[Okuma Metni]
__________________________________________________

BİRÇOK GİDEN MEMNUN Kİ YERİNDEN
BİRÇOK GİDEN MEMNUN Kİ YERİNDEN
Sevgili Çengelköy, geçenlerde sabah ezanı okunurken “Çengelköy Mezarlığı”na annemi ziyarete gittim. Anacığımın ayakucunda dua ederken, aniden her taraf aydınlandı. Bu aydınlık güneşin parlaklığı gibi rahatsız edici değil, aksine rahatlatıcı ve büsbütün bir aydınlıktı. O sırada annemin arka tarafında yatan ve üzerinde ki taşta, “Çengelköy’ün 62 yıllık Hocası” yazan bir mezardan, güler yüzlü, muhlis ve aksakallı bir zat çıkıp yanıma geldi.
Bana “ evladım, ben Çengelköy’ün 1892’den 1954’e kadar, Kerime Hatun Camii Hocasıydım. Bana Çengelköy’de, ulemadan ve Vesulehandan Amasyalı Hacı Hafız Ali Şensoy derlerdi. Şimdi gel bak sana neler göstereceğim” dedi. Şöyle bir mezarlığa baktım, inanamadım. Burada herkes canlı, herkes genç ve eskisi, yenisiyle bu dünyadan göçen bütün Çengelköylüler orada birlikteydiler.
Annem eline bir faraş ve süpürge almış, mezarının etrafını temizliyordu. Ben “ anne benim Hüseyin” dediğimde, nedense bana cevap vermedi. Dokunmak istedim, dokunamadım. Hacı dede ile mezarlığı dolaşmaya başladık. İlk olarak Müstecip Ülküsal’ı gördüm, ömrünü Kırım’ın İstiklaline ve Türk Diyarına adamış. Hemen yanın da kızı Emine Ülküsal vardı. O da Kırım’ın İstiklali için yeminli, Kırım kızlarından. Hayatını Vatan Kırım’ın bağımsızlığına adamış, bir düşünürmüş.
Geçen yıl vefat eden, teyzem oğlu Tahir Fıstıkçıoğlu, bir tatlı dükkânı açmış, nurdan yapılmış tatlılar satıyordu. Elektrikçi Yusuf, mezarlığın (bizlerin göremediği) nur saçan fenerlerinin bekçisi olmuştu. Eski Çengelköy Gazinosunun sahibi “Anten Necati” ve oğlu sevgili Mümin, babasıyla beraber çarşıyı dolaşıyorlardı. Belli ki akşam gazino da satacakları, nur’dan yapılmış içkilere, nur’dan yapılmış balık çeşitleri arıyorlardı. Hayrullah amca ve oğlu Oğuz, laci takım elbiseleriyle manken gibiydiler. Temel amca orada da bir mobilya dükkânı açmıştı. Ama mobilyaların ayakları yoktu, hepsi havada durur gibiydiler. Aytaç Kotil ile tavla oynuyorlardı. Eski komşumuz Refiye Kavala’yı gördüm, beyazlara bürünmüş dua ediyordu. Baldızım Sevgi’yi gördüm, çiçeklerini suluyordu. Muammer Çındemir’i gördüm, uzanmış, eline bir salkım üzüm almış tane tane atıştırıyordu. Eşi Gülşen Hanım teyze, derede çamaşır yıkıyordu. Aramızdan yeni ayrılan, İlhan Çındemir (Dede), çimenlere uzanmış gülümsüyordu.

__________________________________________________

[Veriler]

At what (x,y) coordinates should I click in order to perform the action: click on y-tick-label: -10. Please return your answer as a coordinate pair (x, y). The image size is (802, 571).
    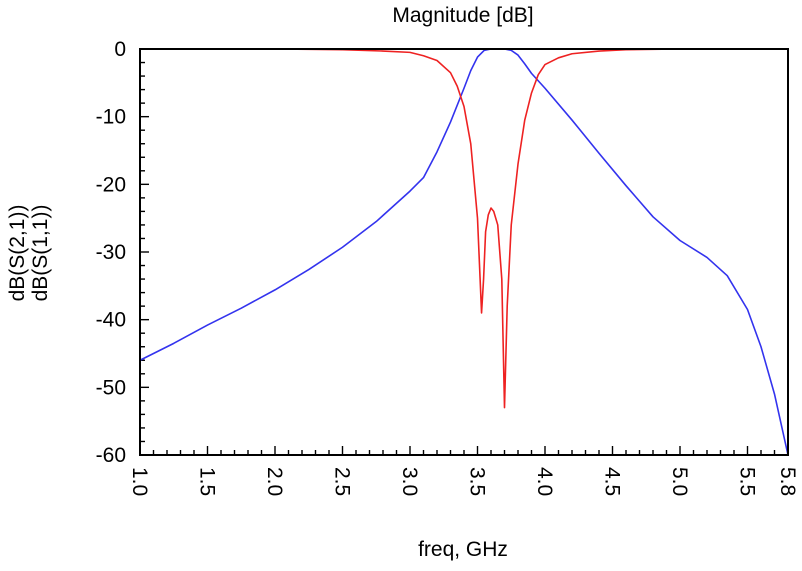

__________________________________________________

[Alıştırma Amacı]
Çengelköy Mezarlığı ziyaretini anlatan okuma metnine, son cümlesinden sonra aynı anlatımla devam edin.

[Alıştırmanın Cevabı]
Sevgili Sadık Altuğ’un babası emekli polis Enver amca, şimdilerde “Boğaziçi Eczanesi” olan, ahşap evlerinin önünde, hava alıyordu. Eşi Sühendan Hanım teyze, yemek yapıyordu. Çengelköy’ün eski zıpkın delikanlılarından Sezai’yi gördüm, ipek gömleği ve jilet gibi ütülü pantolonuyla gayet şıktı. Optik Nezih ve babası Hüseyin bakkal Hüseyin’i gördüm. İkisi de tezgâhın arkasın da, nurdan yapılmış mamuller satıyorlardı. Onlara ödenen paralar da nurdandı. Sevgili Hikmet’in (Dalton) annesini gördüm. O an aklıma, anneciği gömülürken Hikmet’in hali geldi. Annesinin yüzünü ona son kez gösterirlerken, ahhhhh diye bir nara atmıştı. Biz ise parmaklarımızı toprağa sokup sıkmıştık. Oysa şimdi annesi uzun boyu ile gayet sağlıklıydı.
Biz ihtiyar dede ile mezarlıkta dolaşırken, bir de ne göreyim… İlya Usta, yanında köpeği, Lefko ve Pando (Güneş Sigortanın Bulunduğu Yerde Bostanı Olan) ve elinde tamir çantası vardı. Ben “İlya Ustanın Müslüman Mezarlığın da, ne işi var” diye düşünürken. O yanımızdan geçerken gülümseyerek, “Ne yapalım biz tamirciyiz, nereden çağırırlarsa oraya gideriz” gibilerden bize baktı. Pando’da “Oğlum Bizleri Ay’a Bile Gömseniz, Biz Yine Sizlerleyiz” der gibiydi. Fenerbahçe ve Çengelköy’ün efsanevi başkanı Hasan Özaydın’ı gördüm. Bembeyaz takım elbisesiyle, yine çok şıktı. Yanın da “ Mikro Hüseyin” vardı. Maymun Erol’u gördüm, o hafta yapılacak Çengelköy futbol takımının, kadrosunu yapıyordu. Üstlerinde iki adet Türk Bayrağı asılı, iki şehit mezarı gördüm. Dede ile beraber Asker selamı verdik. Yanımda ki dedeye “Şehitler Nerede” diye sorduğumda, dede “ onlar iki kat yukarıda oturuyorlar” diye cevap verdi. Aynı şekilde badanacı Hakkı Bey amca da, daha üst katlarda oturuyormuş.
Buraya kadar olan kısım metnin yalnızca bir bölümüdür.